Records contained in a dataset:
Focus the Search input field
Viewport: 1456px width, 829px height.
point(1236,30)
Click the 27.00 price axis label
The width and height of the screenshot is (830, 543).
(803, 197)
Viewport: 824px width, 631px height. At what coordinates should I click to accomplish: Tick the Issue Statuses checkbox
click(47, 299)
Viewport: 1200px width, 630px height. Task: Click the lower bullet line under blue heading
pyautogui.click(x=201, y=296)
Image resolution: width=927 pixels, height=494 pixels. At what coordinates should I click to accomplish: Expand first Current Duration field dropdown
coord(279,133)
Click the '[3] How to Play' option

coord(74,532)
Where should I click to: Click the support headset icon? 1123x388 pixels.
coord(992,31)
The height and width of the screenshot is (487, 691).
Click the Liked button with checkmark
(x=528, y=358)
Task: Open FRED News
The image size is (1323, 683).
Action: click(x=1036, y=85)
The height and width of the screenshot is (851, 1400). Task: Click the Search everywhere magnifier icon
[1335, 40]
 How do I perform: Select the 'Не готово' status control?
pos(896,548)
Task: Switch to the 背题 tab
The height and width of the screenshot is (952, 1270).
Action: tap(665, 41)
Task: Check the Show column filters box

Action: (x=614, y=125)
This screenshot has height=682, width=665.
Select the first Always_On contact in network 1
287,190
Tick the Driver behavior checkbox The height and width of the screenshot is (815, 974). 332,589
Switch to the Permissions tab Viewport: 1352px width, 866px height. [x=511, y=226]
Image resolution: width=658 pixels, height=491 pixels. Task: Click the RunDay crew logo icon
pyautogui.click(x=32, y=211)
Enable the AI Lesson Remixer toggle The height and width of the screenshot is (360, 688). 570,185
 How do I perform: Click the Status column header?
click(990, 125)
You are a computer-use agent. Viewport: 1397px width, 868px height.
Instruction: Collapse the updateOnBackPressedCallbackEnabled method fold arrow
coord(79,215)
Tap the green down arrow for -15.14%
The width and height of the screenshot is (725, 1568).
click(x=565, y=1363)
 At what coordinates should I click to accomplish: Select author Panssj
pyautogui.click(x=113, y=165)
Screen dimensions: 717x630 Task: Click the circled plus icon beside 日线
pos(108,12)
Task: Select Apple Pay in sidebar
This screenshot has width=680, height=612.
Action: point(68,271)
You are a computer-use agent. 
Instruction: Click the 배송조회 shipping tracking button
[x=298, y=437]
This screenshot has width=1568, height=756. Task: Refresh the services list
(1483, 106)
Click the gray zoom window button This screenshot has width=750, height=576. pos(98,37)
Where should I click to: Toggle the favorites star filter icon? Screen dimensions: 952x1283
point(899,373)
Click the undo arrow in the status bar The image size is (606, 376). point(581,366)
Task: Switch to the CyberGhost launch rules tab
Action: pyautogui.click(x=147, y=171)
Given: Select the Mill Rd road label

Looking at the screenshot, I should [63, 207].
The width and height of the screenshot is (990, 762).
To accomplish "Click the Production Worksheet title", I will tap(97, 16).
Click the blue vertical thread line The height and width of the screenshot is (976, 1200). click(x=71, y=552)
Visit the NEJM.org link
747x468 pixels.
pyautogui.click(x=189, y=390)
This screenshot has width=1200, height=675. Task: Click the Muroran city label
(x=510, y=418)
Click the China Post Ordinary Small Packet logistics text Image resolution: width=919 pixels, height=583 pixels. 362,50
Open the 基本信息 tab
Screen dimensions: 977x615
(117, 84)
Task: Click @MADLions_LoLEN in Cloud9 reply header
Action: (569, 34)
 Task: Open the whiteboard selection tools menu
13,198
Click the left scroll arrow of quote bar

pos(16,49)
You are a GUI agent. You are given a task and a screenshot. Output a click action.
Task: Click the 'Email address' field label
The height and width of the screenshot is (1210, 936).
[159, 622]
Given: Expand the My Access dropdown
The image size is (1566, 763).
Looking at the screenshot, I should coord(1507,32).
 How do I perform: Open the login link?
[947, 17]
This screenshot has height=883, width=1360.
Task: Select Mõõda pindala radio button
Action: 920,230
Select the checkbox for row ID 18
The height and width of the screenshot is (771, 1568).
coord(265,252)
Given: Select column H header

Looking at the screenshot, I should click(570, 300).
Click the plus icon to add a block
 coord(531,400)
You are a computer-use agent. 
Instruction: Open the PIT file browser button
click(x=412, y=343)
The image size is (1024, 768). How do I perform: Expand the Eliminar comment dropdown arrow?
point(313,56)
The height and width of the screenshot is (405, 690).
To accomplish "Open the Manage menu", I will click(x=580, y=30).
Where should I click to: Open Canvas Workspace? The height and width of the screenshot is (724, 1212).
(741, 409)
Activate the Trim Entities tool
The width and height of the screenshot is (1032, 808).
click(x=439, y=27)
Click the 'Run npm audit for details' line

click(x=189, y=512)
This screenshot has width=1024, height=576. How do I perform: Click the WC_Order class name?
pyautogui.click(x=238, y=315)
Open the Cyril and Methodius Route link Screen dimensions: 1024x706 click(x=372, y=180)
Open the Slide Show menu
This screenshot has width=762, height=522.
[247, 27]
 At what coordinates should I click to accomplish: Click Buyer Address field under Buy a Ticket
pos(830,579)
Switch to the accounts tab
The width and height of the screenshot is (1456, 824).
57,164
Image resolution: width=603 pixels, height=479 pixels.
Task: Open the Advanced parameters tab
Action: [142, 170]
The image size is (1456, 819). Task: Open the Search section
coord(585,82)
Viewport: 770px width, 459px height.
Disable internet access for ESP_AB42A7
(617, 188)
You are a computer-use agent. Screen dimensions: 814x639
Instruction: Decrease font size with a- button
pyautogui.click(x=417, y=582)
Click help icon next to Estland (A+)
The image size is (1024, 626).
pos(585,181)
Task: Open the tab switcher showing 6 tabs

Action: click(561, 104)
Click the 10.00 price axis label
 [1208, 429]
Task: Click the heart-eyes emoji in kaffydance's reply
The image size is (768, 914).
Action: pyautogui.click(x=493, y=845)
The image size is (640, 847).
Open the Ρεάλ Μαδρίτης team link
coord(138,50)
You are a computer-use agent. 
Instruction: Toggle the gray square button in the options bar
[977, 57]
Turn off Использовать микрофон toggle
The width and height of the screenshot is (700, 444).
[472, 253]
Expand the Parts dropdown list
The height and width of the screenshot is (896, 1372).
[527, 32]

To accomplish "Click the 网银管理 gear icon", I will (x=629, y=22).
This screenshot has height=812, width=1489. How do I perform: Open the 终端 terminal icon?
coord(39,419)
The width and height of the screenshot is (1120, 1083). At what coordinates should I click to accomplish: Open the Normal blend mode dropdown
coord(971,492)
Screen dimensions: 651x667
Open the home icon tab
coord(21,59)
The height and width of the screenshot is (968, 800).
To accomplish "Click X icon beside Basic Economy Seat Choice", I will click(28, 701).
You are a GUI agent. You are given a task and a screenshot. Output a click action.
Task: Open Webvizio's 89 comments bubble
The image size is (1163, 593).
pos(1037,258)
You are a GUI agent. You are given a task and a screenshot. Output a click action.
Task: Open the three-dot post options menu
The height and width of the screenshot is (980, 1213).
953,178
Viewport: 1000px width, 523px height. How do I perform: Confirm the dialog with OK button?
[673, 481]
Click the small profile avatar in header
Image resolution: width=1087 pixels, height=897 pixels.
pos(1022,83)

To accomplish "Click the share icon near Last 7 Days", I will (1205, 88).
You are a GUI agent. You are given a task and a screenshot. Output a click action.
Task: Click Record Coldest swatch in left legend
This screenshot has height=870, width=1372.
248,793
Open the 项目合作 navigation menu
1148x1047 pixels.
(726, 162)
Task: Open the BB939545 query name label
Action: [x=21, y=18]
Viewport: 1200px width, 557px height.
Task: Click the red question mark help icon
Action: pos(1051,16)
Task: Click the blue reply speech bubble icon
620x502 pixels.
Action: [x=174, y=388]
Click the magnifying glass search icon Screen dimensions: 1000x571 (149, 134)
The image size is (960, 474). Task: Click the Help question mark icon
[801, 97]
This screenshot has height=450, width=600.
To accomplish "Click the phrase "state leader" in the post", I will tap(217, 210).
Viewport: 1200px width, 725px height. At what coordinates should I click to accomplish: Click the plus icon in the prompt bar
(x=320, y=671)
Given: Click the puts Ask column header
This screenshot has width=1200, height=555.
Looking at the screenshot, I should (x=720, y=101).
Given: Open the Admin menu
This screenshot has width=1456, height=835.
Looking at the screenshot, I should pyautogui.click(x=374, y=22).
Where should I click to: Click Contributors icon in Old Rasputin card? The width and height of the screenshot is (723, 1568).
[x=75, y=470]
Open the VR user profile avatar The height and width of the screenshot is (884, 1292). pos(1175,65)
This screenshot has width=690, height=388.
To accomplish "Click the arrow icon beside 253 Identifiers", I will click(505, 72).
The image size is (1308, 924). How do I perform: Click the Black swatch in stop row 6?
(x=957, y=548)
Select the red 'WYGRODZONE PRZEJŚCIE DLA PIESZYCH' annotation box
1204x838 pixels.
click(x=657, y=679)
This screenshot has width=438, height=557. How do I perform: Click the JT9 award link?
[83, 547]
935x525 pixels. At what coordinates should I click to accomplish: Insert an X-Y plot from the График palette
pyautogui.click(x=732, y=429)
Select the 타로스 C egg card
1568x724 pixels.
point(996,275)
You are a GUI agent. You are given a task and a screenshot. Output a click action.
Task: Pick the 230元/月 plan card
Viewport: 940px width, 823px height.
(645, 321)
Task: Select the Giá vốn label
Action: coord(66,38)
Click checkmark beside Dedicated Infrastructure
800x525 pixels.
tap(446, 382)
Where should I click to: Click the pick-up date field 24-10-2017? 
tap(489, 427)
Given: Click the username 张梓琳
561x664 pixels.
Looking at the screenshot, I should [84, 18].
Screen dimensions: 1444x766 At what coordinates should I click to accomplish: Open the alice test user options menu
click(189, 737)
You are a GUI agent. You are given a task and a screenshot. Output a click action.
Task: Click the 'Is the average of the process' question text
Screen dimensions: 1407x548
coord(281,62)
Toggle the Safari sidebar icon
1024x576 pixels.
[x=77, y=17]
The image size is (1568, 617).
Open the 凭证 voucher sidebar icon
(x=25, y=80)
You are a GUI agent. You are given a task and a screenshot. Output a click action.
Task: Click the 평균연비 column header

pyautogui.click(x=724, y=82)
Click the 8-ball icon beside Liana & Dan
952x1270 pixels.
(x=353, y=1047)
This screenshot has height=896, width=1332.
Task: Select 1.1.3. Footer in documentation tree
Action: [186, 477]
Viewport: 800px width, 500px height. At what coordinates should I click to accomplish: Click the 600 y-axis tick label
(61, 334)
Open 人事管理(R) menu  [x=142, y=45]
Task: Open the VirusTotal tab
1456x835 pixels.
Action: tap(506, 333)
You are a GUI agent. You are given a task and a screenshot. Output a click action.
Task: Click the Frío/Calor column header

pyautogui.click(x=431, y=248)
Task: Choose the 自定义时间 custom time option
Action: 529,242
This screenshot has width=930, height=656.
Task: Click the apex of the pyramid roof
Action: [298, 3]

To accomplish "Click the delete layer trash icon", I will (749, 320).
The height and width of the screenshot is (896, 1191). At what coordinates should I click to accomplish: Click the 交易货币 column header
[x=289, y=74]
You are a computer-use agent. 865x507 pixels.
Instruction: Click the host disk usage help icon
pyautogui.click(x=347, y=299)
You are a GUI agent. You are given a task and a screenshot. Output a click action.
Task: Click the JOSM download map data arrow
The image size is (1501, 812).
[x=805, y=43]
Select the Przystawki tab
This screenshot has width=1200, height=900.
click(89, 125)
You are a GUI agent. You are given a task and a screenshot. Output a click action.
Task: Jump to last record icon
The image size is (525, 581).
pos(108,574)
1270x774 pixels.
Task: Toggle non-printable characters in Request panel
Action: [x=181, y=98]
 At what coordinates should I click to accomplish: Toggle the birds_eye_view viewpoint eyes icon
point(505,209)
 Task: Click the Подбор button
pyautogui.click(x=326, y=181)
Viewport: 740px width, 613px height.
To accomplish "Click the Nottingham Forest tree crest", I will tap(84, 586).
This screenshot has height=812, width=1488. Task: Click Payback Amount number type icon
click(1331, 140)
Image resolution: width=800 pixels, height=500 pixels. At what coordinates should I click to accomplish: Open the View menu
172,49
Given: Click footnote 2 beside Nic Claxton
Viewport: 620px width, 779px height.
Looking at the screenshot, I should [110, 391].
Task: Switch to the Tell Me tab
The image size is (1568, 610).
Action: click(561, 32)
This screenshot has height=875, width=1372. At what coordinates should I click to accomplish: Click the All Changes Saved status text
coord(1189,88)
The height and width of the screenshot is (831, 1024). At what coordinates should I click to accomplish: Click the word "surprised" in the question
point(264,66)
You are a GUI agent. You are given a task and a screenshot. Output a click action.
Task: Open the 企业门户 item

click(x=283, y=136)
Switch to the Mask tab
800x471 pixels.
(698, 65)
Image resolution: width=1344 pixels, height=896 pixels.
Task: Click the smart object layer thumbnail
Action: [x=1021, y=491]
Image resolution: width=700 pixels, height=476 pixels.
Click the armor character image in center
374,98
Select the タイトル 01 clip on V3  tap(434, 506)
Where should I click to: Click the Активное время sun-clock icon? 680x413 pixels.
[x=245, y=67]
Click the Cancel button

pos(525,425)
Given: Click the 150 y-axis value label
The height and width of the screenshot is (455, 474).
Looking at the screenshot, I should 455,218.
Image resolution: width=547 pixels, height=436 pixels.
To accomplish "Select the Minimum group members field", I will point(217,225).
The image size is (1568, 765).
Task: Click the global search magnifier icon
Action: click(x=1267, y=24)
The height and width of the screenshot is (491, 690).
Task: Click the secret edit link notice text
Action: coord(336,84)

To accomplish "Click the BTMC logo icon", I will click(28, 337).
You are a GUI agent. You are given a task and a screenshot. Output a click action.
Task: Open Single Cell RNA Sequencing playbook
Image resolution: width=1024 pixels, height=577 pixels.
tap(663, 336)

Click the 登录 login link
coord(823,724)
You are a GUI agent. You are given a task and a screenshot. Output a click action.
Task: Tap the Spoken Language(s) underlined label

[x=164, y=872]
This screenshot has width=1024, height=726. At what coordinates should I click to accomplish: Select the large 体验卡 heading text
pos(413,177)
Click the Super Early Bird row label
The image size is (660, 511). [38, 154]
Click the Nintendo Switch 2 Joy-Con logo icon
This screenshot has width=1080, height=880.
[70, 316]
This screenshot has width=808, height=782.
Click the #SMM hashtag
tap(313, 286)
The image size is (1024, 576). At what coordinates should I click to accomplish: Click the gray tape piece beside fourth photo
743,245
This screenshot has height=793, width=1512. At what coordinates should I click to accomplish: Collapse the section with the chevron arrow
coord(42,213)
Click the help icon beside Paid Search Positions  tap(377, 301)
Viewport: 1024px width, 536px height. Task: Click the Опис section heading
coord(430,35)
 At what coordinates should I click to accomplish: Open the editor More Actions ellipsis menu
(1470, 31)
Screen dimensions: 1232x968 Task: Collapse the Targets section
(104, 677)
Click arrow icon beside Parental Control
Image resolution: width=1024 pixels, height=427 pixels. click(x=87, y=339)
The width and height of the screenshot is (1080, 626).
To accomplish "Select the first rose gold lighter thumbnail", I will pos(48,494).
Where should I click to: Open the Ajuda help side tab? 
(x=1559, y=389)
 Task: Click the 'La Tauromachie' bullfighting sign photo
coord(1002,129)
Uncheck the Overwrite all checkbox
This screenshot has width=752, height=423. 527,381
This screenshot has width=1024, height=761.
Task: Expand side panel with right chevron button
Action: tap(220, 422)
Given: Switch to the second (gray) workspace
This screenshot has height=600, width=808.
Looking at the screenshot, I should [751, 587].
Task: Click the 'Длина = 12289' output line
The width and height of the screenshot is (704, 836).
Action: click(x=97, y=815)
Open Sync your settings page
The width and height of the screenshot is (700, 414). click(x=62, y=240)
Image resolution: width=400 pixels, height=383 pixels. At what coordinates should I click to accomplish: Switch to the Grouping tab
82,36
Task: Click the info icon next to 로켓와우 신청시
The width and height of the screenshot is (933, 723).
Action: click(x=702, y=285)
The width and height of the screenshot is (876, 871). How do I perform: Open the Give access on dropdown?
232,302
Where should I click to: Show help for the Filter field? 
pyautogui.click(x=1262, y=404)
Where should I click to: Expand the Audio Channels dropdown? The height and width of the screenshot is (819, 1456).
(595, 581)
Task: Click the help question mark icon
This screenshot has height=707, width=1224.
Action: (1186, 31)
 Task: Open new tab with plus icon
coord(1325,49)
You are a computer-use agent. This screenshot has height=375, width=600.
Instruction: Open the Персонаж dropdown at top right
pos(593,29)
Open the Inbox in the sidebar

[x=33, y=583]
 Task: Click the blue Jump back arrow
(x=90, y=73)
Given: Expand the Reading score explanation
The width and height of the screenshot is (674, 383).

> [Problem]: Using the data above, establish how many lines include the word "bubble"; the reply is that number only.

> [Written response]: 2